I do love getting fancy

guiding that “oh so important meeting”

Reminding them not to be chancy:

give up preconceived leaning

honor agreed upon meaning

notice each person’s seeming

such that all depart beaming

But the least fancy part of all

matters more than appearing

Simply speak less at a stretch!

stop to ask “what are you hearing?”

how close to “ah ha!” are you nearing?

maybe even share why you’re tearing

ask leaders where next are they steering…

My first ever attempt at rhyming!

Thanks for making it this far.

This post is inspired by Dr. Seuss because reading his stories to my kids reminds me of the drastic difference between speaking relationally versus speaking as a soliloquy. Oops, now I’m rhyming accidentally…

My key point — I said “reading his stories to my kids” when I should have said “reading his stories with my kids”.

Hang in there, I’ll get to our “so important meetings” next paragraph. Rhyming stories are particularly wonderful for teaching kids to actively participate and engage in life; not just passive little consumers of entertainment. Because it rhymes you can read the first half of a stanza aloud and then, just before finishing the second half, simply trail off…this is your kids cue to guess aloud how each rhyme might complete! Once you really get a rhythm going, storytime becomes an enlivening verbal dance, back & forth, with much more laughter and interesting questions throughout.

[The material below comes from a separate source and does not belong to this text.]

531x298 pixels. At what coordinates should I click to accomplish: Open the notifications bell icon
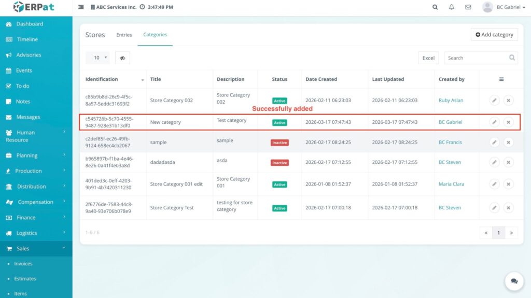click(452, 7)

Now consider any of your meetings that drag on beyond the scheduled time, or require several follow-up meetings when decisions initially seemed agreed upon (but apparently weren’t after all), or that simply leave everyone with less energy than they arrived with.

Mis-steps in these conversations might be extremely nuanced. The artform of effective conversations can be exquisitely subtle. That said, the group often intuitively solves for subleties fairly easily if you begin making one deceptively simple shift -

Simply stop taking turns talking for such long stretches at a time!

  • Agreed, groups truly committed to something ought bring enough attention span to closely follow even the poorest communicators
  • Agreed, there are times to powerfully own the attention of the group, to declare what you’re about to narrate and why it matters, and then just go
  • For all those other times though, you risk talking at people when failing to at least check how well you’ve answered what they really wanted to know
  • Beware of having so much attention on what you’re saying you might forget to track how well they’ve followed you so far

Millenia from now, this sincere co-exploration may be referred to as “conversing”, ideally sounding a little less like Heidegger and a little more like Dr. Seuss with ones kids.

Tap into this back & forth rhythm with any grown-ups you’re speaking with, you’ll spend less back & forth on calendars scheduling an additional meeting.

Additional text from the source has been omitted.